If Intel’s numbers are accurate, Ponte Vecchio could be a potential competitor to Nvidia’s next-generation H100 (Hopper). Based on the specs so far, the H100 should be at least twice as fast as the A100. It’s even more menacing with AMD’s Instinct MI300, fusing both a Zen 4 CPU and a CDNA 3 GPU chiplet into his one offering. Billed as the world’s first data center APU, AMD claims that the Instinct MI300 will give him an 8x improvement in AI training performance compared to his Instinct MI250X.

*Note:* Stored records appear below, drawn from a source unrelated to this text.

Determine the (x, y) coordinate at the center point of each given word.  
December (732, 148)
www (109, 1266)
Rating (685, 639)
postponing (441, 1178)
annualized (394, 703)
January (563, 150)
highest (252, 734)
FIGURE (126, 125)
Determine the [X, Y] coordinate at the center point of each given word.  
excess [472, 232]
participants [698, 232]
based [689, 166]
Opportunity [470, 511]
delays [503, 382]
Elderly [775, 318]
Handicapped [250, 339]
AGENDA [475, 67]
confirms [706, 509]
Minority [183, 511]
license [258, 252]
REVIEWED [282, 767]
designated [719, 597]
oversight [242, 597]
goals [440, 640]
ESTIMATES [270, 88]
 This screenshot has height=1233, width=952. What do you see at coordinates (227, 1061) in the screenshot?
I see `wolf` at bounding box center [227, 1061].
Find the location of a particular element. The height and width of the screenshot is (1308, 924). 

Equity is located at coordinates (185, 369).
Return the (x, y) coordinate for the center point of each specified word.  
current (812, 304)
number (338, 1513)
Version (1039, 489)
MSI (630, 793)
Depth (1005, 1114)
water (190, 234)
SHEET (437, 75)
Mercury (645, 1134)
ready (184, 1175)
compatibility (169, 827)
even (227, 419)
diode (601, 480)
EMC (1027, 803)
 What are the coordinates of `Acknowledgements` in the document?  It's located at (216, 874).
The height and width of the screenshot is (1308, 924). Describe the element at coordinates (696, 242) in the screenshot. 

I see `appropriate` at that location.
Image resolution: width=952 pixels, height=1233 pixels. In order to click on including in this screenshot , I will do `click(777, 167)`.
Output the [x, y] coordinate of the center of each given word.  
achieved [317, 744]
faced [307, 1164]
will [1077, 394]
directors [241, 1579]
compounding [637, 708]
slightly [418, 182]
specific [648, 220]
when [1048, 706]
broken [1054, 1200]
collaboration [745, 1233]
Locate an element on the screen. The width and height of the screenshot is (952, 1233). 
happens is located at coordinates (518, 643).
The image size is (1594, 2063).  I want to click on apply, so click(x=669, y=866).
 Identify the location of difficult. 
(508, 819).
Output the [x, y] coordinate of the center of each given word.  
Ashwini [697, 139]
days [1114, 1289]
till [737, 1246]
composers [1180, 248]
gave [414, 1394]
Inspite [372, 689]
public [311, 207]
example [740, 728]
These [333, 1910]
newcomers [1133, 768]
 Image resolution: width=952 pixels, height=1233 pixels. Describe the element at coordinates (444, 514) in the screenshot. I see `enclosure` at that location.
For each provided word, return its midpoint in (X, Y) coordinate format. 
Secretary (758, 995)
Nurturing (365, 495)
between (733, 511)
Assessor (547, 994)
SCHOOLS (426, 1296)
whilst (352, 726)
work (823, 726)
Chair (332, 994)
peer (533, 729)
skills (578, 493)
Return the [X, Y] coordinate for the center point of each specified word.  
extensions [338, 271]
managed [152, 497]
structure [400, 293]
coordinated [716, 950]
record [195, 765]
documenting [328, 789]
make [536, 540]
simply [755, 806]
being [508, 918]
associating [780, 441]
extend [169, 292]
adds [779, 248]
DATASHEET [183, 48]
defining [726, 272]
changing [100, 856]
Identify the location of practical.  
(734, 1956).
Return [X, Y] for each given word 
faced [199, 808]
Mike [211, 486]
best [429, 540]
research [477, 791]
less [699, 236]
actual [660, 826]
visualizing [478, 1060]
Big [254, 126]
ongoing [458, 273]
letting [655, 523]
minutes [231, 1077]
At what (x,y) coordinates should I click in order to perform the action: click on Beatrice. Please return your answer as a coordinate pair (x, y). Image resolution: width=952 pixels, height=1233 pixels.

The Ponte Vecchio comes in three flavors: OAM, x4 Subsystem with Xe Link, and x4 Subsystem with Xe Link on the dual-socket Sapphire Rapids platform. Unfortunately, Sapphire Rapids hit so many delays that it’s no longer fun. Barring further setbacks, some Sapphire Rapids products could finally debut in his October. Nonetheless, a large amount of chips may not arrive until his February 2023.
Ponte Vecchio supports both 4 and 8 GPU platforms in its OAM form factor. A two-stack Ponte Vecchio configuration extracts 52 TFLOPs of FP32 and FP64 performance. For comparison, a single H100 SXM5 module peaks at 60 TFLOPs of FP32 and 30 TFLOPs of FP64 performance.
The Ponte Vecchio features a 64MB register file and outputs up to 419 TBps of bandwidth. The L1 and L2 caches are 64MB and 408MB respectively. Ponte Vecchio’s large L2 cache is useful for certain workloads such as 2D-FFT and DNN cases. In its presentation, Intel’s results show a significant performance improvement from 80MB to 408MB in both scenarios.